Handball-Oberliga: MT II dreht Nordhessen-Derby beim 27:25 - und verliert mit 33:34

Unvollendete Aufholjagd

Ab durch die Mitte: MT-Spielmacher Eugen Gisbrecht nimmt es hier gleich mit zwei Gegenspielern - Abraham Icardo (l.) und Peter Petrovszki (r.) - auf. Am Ende musste sich die Bundesliga-Reserve auf der Ziellinie des Derby geschlagen geben. Foto: Schachtschneider

Vellmar. Das erste Nordhessen-Derby der laufenden Saison in der Handball-Oberliga war nichts für schwache Nerven. Nach packenden 60 Minuten unterlag die MT Melsungen II vor 850 Zuschauern beim TSV Vellmar mit 33:34 (13:16). Trotz der vielen Tore in einem rasanten, aber überaus fairen Spiel ragten die Torhüter heraus.

Die Melsunger erwischten einen Fehlstart. Sowohl Cornelius Feuring als auch Merlin Kothe zielten zu genau und trafen Holz, dazu parierte Christian Gumula zweimal gegen die MT-Angreifer. Auf der anderen Seite traf Abraham Icardo einmal per Siebenmeter und zweimal aus dem Feld. Und sorgte so für eine 3:0-Führung der Gastgeber nach sechs Minuten. Nach Daniel Bottes 5:1 war für Melsungens Trainer Georgi Sviridenko schon nach sieben Minuten die erste Auszeit fällig. „Wir haben die ersten zehn Minuten völlig verschlafen“, grantelte Melsungens Übungsleiter.

Schlussmann Gumula blieb weiter das größte Hindernis für eine erfolgreiche Aufholjagd. Immerhin verhinderten die Reflexe von Torsteher Fabian Meyfarth und eine umgestellte (und wesentlich besser funktionierende) MT-Abwehr dafür, dass der Rückstand nicht größer wurde. Fin Backs und Jan Grolla, die bis zum 5:9 (15.) dreimal trafen, hielten ihr Team im Spiel.

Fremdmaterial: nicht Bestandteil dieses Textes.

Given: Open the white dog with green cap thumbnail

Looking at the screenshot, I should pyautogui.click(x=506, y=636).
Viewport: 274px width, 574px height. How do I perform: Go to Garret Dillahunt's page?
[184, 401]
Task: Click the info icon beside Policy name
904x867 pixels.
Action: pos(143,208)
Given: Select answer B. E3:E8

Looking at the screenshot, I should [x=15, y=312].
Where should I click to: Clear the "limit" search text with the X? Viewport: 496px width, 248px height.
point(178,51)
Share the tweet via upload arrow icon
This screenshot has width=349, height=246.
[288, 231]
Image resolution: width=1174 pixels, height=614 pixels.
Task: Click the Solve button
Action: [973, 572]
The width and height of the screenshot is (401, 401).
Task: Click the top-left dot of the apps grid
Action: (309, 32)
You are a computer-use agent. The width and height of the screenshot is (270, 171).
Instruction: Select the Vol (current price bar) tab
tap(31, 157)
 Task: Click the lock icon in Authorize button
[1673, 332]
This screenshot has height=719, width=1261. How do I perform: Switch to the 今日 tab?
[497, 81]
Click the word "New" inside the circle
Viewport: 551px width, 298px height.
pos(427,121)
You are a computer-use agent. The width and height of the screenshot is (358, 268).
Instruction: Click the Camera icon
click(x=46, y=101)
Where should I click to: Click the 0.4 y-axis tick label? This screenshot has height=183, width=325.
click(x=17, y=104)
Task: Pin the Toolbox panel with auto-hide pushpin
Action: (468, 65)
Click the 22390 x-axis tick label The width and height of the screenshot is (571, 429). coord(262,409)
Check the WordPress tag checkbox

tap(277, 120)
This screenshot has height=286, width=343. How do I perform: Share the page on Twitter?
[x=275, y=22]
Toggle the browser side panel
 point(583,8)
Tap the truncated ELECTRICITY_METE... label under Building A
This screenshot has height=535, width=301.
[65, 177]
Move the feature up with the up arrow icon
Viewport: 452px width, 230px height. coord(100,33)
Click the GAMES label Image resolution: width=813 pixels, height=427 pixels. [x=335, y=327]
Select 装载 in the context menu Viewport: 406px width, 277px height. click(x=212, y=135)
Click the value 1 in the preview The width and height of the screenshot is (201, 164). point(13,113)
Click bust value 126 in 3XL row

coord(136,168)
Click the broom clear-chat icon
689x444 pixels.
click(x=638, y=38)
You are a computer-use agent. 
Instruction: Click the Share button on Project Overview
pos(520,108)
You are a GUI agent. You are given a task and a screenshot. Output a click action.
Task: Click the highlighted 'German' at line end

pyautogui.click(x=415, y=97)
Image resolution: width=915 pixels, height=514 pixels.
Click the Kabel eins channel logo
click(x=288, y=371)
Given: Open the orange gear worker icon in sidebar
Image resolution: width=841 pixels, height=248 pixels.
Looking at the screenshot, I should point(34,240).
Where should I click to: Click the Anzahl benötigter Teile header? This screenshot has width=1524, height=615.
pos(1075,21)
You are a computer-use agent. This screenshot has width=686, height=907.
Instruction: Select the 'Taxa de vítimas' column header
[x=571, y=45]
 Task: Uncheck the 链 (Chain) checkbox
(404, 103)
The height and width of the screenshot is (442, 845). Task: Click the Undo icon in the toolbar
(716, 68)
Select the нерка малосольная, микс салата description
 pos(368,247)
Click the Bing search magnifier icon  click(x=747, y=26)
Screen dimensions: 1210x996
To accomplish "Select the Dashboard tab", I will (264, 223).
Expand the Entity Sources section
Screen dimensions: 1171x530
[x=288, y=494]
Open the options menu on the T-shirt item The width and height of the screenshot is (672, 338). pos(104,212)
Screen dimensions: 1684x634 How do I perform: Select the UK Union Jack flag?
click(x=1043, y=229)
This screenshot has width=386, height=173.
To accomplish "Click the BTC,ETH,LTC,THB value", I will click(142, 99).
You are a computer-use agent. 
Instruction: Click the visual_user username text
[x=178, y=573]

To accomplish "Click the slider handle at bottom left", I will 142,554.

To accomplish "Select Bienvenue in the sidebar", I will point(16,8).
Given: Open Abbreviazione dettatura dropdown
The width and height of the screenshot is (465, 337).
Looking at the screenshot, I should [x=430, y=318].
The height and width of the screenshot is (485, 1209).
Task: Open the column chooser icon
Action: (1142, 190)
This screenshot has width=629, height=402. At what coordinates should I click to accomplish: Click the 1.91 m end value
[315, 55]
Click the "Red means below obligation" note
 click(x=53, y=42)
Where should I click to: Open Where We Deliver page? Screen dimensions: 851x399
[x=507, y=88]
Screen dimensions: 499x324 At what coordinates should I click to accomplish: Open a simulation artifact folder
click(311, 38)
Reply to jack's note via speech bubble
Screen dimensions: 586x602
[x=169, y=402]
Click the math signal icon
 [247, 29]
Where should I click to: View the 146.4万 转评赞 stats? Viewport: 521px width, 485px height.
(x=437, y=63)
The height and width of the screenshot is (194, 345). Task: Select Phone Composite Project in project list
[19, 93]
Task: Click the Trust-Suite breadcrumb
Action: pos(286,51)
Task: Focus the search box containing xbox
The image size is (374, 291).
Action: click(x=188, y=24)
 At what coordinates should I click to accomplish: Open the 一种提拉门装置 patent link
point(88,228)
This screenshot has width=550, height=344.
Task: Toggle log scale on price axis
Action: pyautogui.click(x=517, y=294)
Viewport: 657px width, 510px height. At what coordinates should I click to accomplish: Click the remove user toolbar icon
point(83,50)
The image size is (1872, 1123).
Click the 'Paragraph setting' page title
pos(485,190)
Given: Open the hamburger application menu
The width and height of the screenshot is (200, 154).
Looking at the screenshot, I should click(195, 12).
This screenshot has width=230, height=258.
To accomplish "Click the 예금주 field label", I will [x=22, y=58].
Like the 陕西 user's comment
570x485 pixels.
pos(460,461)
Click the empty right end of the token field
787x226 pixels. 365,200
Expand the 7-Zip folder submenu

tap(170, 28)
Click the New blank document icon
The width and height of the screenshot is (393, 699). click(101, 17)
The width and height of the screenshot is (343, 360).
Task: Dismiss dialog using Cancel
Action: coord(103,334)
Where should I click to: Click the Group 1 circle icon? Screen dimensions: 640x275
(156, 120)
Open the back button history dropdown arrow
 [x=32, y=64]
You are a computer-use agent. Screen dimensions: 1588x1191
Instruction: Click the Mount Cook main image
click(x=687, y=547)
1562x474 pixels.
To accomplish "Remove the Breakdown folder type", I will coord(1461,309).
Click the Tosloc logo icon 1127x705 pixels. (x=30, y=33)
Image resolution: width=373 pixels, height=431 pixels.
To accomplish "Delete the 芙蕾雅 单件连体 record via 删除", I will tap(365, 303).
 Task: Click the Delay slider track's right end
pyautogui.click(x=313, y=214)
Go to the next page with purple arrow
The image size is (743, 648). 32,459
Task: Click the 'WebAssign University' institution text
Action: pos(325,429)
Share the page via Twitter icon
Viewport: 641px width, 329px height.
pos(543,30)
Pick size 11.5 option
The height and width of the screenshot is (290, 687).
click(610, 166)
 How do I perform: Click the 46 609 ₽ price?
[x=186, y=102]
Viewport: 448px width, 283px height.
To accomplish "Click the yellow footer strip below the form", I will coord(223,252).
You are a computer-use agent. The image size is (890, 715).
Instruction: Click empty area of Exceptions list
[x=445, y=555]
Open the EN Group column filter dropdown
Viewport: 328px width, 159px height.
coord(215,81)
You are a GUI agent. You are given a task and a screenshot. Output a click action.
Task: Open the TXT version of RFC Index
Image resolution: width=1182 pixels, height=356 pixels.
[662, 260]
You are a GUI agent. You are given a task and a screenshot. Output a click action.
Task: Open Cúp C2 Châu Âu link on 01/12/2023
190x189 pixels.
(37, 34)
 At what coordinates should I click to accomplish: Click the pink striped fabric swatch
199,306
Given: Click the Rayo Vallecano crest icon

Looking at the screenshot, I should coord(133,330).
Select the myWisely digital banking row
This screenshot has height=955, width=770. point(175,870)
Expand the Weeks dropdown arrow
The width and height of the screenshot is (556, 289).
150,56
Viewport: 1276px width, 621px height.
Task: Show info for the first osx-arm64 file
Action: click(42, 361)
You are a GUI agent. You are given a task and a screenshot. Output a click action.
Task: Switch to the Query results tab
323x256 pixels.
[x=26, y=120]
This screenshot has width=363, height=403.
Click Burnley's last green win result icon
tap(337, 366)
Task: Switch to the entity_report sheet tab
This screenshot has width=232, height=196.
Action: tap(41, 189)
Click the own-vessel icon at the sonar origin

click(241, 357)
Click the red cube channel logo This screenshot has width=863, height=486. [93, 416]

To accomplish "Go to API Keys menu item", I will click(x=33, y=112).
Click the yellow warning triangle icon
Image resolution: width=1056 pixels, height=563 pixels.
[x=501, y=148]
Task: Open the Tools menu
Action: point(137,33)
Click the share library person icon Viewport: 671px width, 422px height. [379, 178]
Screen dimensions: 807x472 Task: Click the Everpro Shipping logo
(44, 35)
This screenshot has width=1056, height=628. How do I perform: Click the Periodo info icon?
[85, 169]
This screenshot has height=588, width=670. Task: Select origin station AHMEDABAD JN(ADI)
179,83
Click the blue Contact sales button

Dann drehte Merlin Kothe auf. Dank der fünf Tore des Halblinken kam die Bundesliga-Reserve auf 11:12 heran. Zum Ausgleich reichte es jedoch nicht, weil die MT-Deckung weder Kreisläufer Daniel Botte noch Kevin Trogisch unter Kontrolle bekamen.

Die nächste Aufholjagd direkt nach Wiederanpfiff war erfolgreicher, denn Fin Backs erzielte den Ausgleich zum 19:19 (36.). Von da an war es ein packendes Duell auf Augenhöhe. Vellmar legte vor, Melsungen zog nach. Immer wieder war es die junge Garde um Backs, Ignatow und Grolla, die nervenstark zurückschlug.

Das fünfte Tor des Halbnrechten bescherte dem Gast sogar eine 25:24- Führung gingen, die Florian Weiß auf 27:25 ausbaute (46.). Jetzt war Vellmar an der Reihe, einem Rückstand hinterherzulaufen. Was insbesondere durch Spielmacher Trogisch gelang. Benjamin Gunkel erzielte in der Schlussminute sogar die erneute Führung. Die Melsungen nicht mehr beantworten konnte, weil Dimitri Ignatow mit dem letzten Wurf an Gumula scheiterte.

„Schade, eine Punkteteilung wäre gerecht gewesen“, ärgerte sich MT-Trainer Georgi Sviridenko. Während sein Kollege Andreas Paul stolz auf die Leistung seiner Mannschaft war: „Wir haben uns das Glück heute erkämpft“. • MT II: Meyfarth (19 Paraden, 32 Gegentore), Paske (bei zwei Siebenmetern, 0/2); Rulff, Hruby 4, Bärthel, Kothe 6, Ignatow 5/1, Damm, Feuring 1, Weiß 2, Gisbrecht 1, Backs 8, Petersen, Grolla 6. TSV: Gumula (18/33), Becker (n. e.); Menche, Otto, Stumbaum 2, Icardo 9/6, Brückmann, Trogisch 8, Botte 6, Kiebach, Steiner 1, Gunkel 6, Petrovszki 2, Körber. SR: Kaplan/Scheld. Strafzeiten: 0:2-Minuten. Siebenmeter: 1/1:6/6.